EXERCISE DESCRIPTIONS:
Backward Rotational and Front Cross Lunges – This move is two lunges, one opening back and the other lunging forward and across. One rep is both the open back lunge and the front cross lunge. For the backward lunge, you will lunge toward “5″ on the clock with your right foot. Your right foot, when you step back, will be perpendicular to your left foot, which is pointing toward “12.” Push your butt back and sink into a lunge, bending the right knee while keeping the left leg straight. Do not let the right heel come up. Keep your chest up and sit your butt backward. Driving off your right heel, push back to standing. Make sure that your left toe doesn’t rotate but continues to point toward “12.” Also make sure your left leg does not bend.Once you push back to standing, you are going to take your right foot and step forward and across.
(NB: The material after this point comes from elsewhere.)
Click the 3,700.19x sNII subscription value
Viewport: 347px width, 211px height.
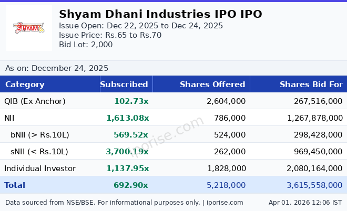tap(127, 152)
Beginners will need to pause between lunges while more advanced exercisers will go right from one to the other. For the front cross lunge, lunge forward and across toward about “10″ on the clock with your right foot. Pivot your right foot so that your feet are perpendicular. Sink down into a lunge, bending both knees. Make sure your right heel stays down as you lunge. Then drive off your right heel to come back to standing and repeat going into the backward rotational lunge. Front load, holding a weight at your chest to advance the move.
lunge-matrix
Single Leg Glute Bridges Off Box – Beginners should do a single leg bridge from the ground or even a two leg bridge if they can’t get their hips up as high with the single leg bridge. Intermediate exercisers may want to do a two leg glute bridge with their heels up on the box. The single leg glute bridge off the box is an advanced progression. To do the glute bridge off the box, place your heels on the box. Your butt should be right against the box. Bend your arms to 90 degrees with just your upper arm on the ground. Lift one leg up and point the toe toward the ceiling. Do not bend that leg or use it to help you bridge up. Drive through the heel on the box and press your hips up as high as you can. Squeeze your glutes and keep your core tight as you bridge up. Hold for a second or two and then lower down. Complete all reps on one side before switching.
single-leg-bridge-off-box

Side Lunges – Lunging with the right foot, step the right foot out toward “3″ on the clock. As you lunge out to the side, you are going to bend the right knee and sit your butt back. Keep your left leg straight. Both toes should be pointing straight ahead. Keep your right heel down as you sink into the lunge. Push your butt back and keep your chest up. Then drive back up to standing and repeat on the same side. Add weight to make the move more challenging.
side-lunges
Reverse Hypers – Lie face down on a table, bench or box. Make sure your hips are right at the edge. Hold on to something in front of you if you want. Keep your upper body relaxed. Squeeze your legs together and point your toes out. Lift your legs to basically parallel to the ground, keeping your legs straight. Do not hyperextend your back and lift way higher than parallel. You do not want to feel this in your low back. Hold for 2-5 seconds and then lower down. Keep your core tight and really squeeze your glutes as you lift.